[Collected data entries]
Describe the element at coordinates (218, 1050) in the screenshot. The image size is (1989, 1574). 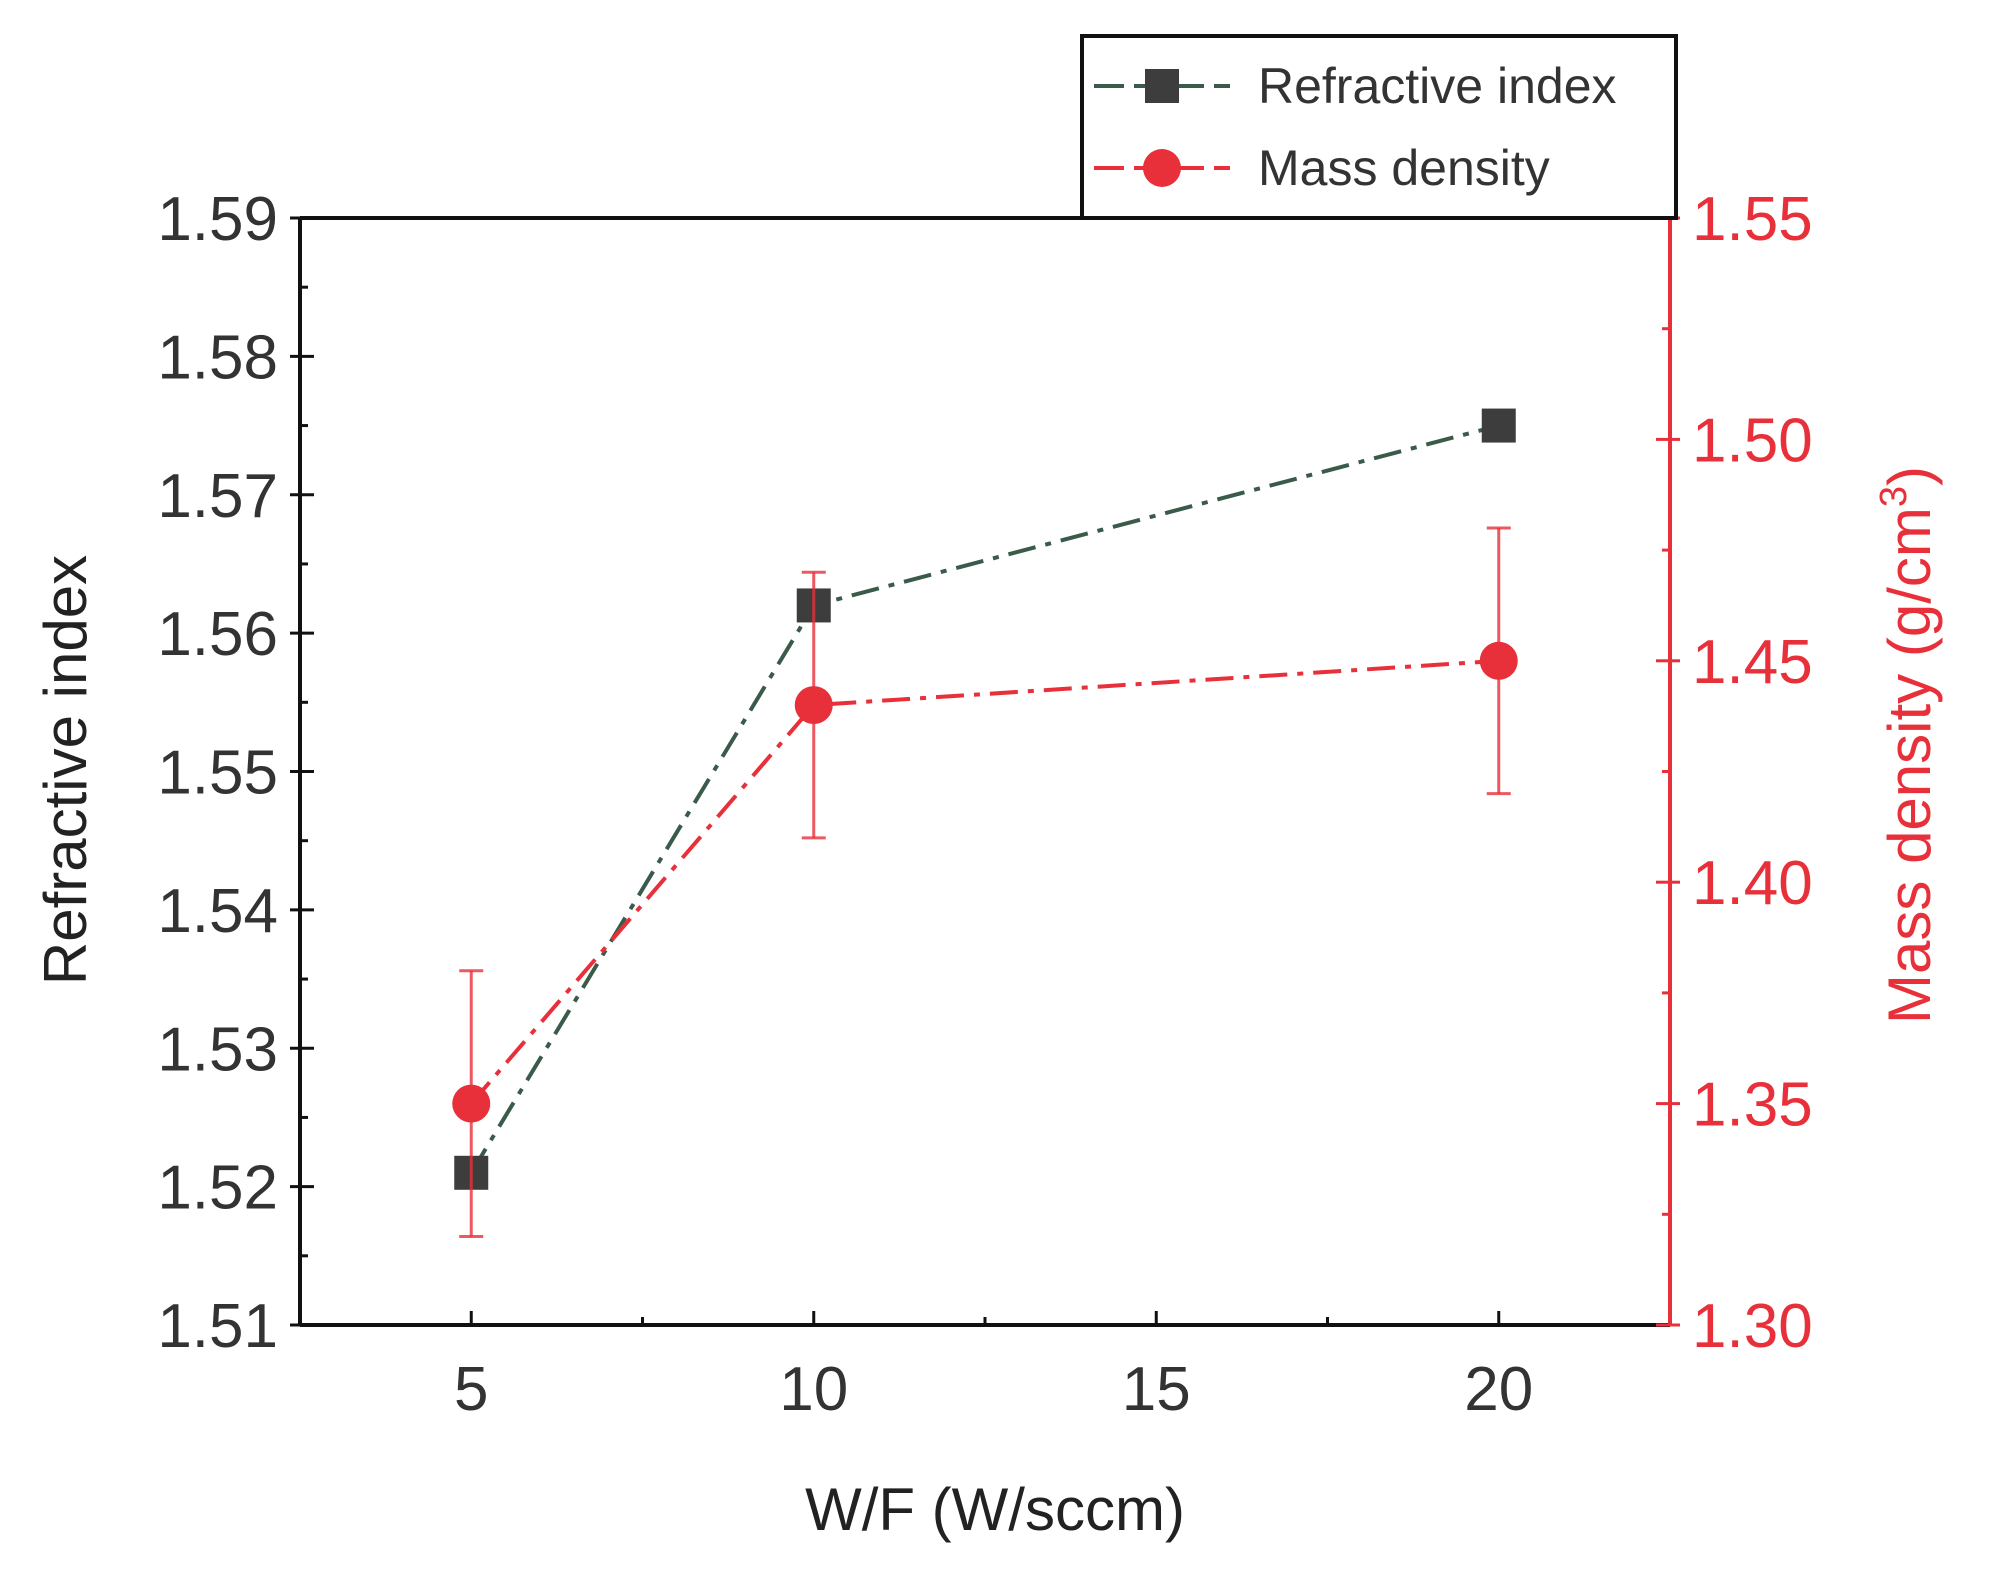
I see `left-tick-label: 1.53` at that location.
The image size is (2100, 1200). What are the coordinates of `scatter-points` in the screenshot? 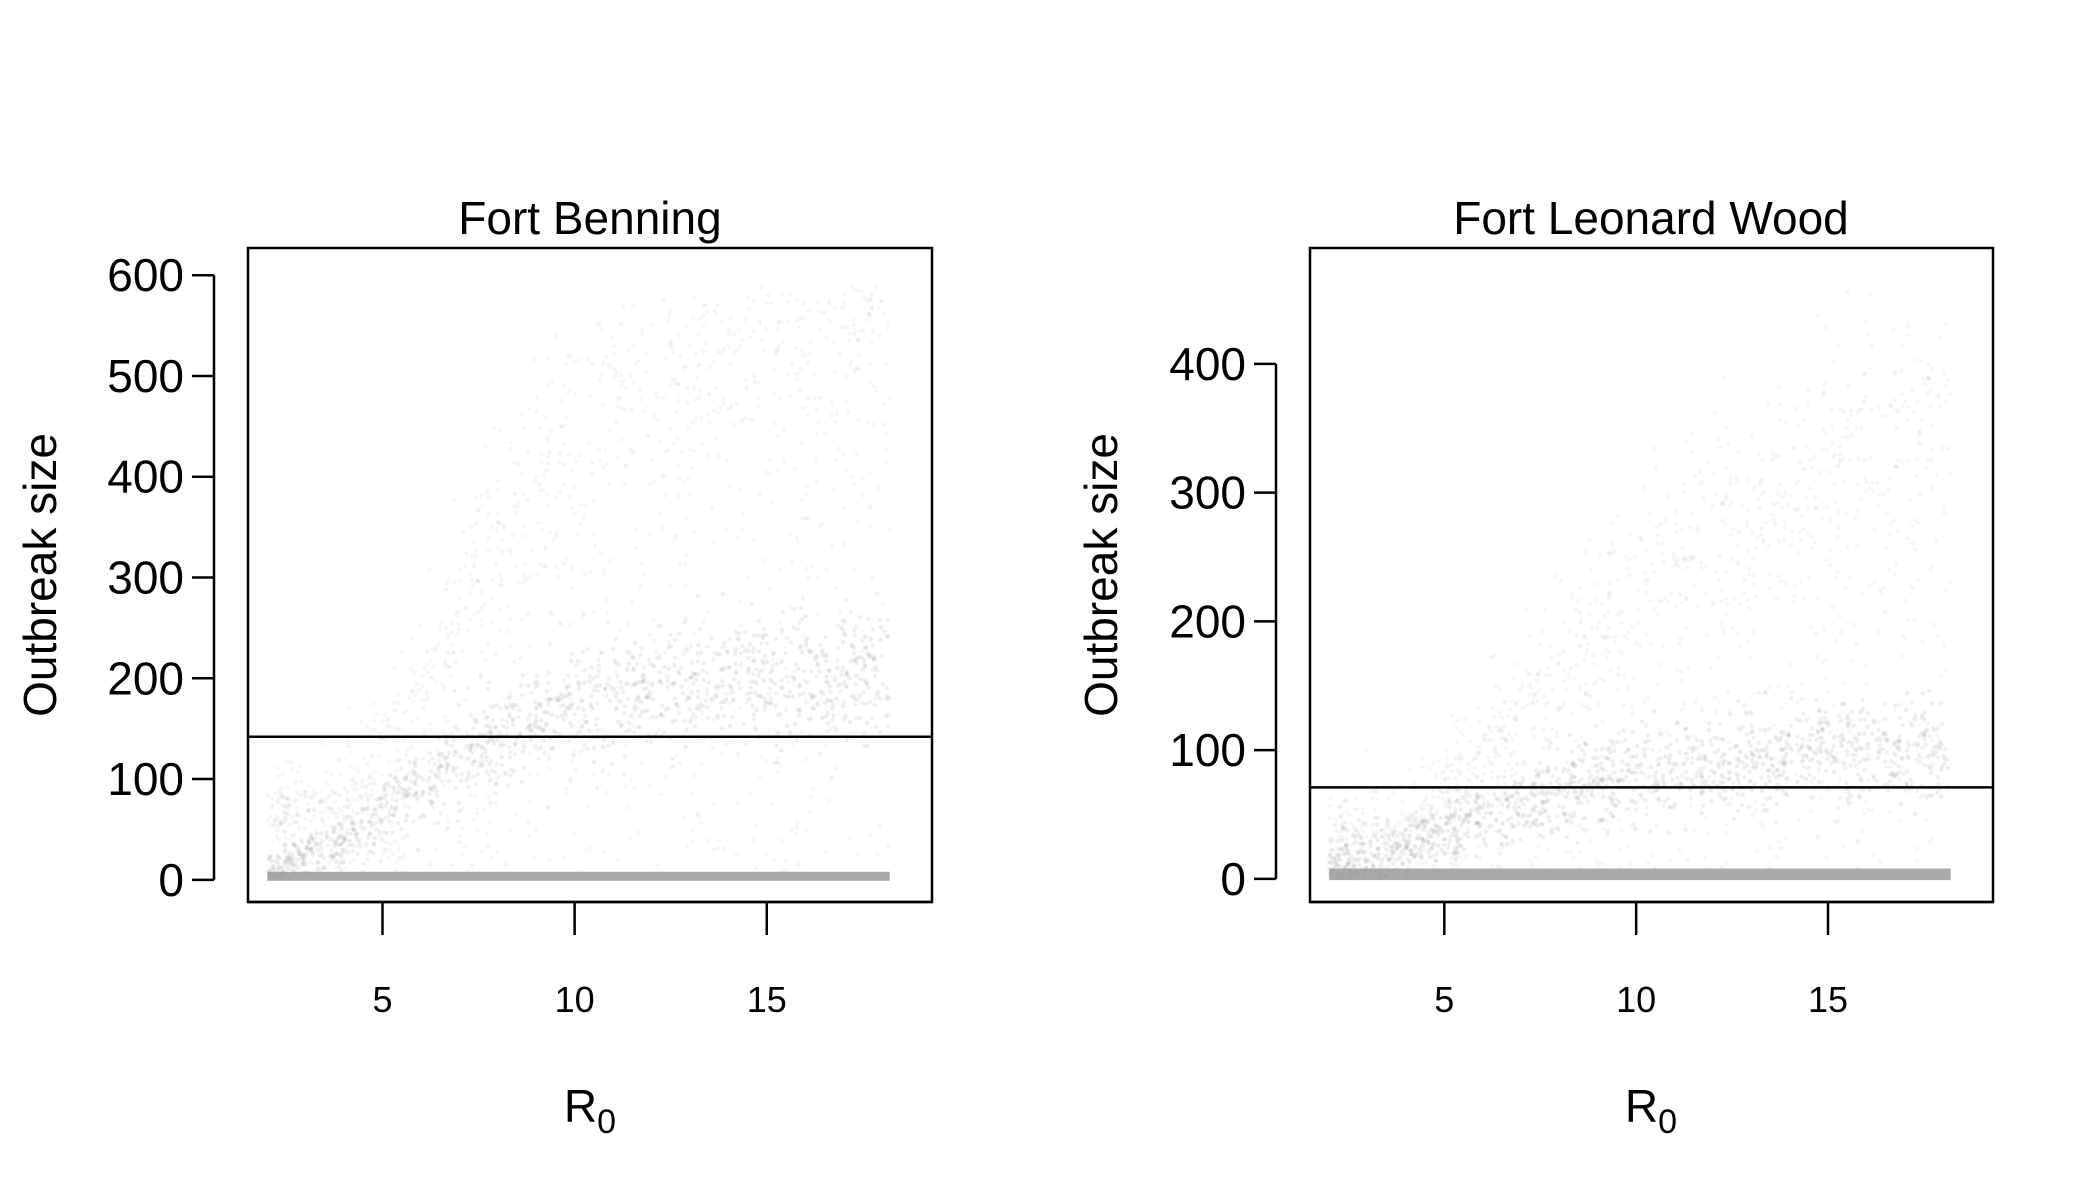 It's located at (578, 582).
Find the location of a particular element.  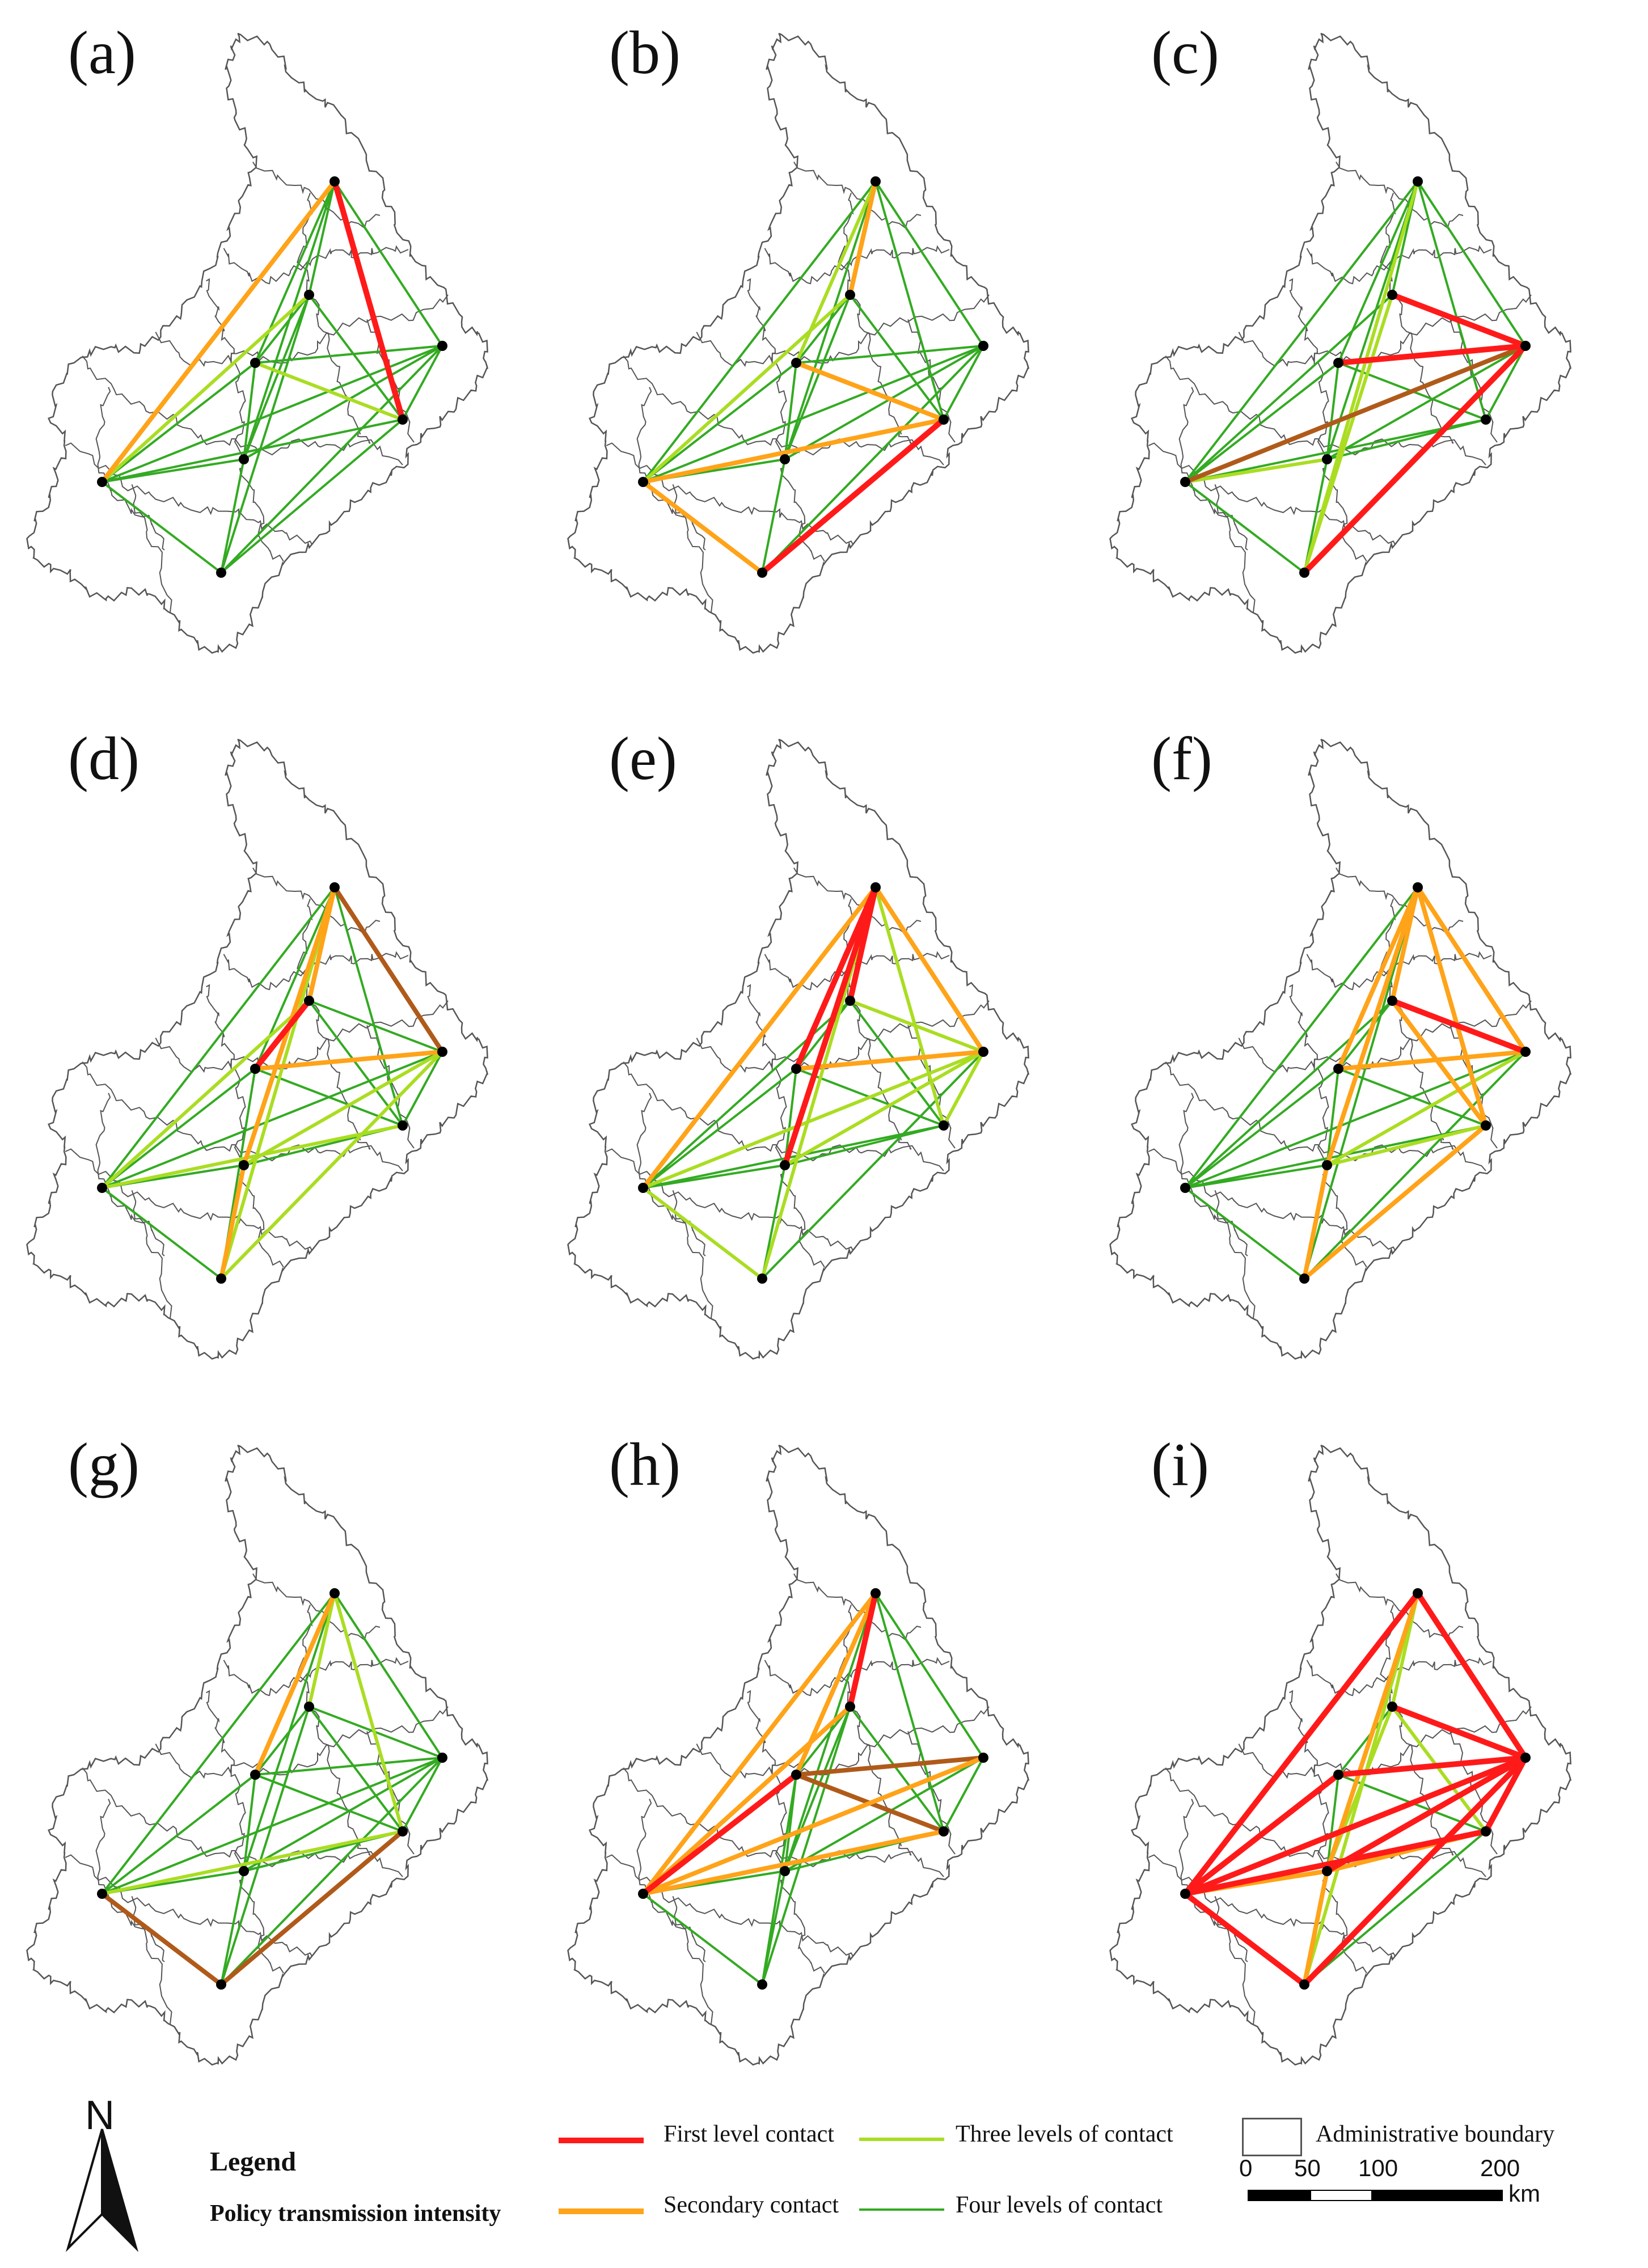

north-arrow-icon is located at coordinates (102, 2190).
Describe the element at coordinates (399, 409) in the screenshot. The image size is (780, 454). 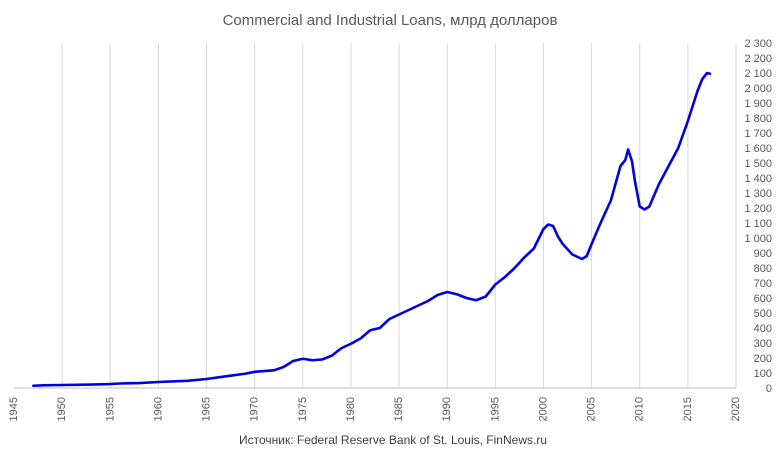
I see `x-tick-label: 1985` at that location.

Required action: Revise the items from the line containing "Describe the element at coordinates (399, 409)" through the end of the items, replacing "screenshot" with "screen capture" and leaving everything else unchanged. Leave the pictures out of your answer.

Exercise response:
Describe the element at coordinates (399, 409) in the screen capture. The image size is (780, 454). 
I see `x-tick-label: 1985` at that location.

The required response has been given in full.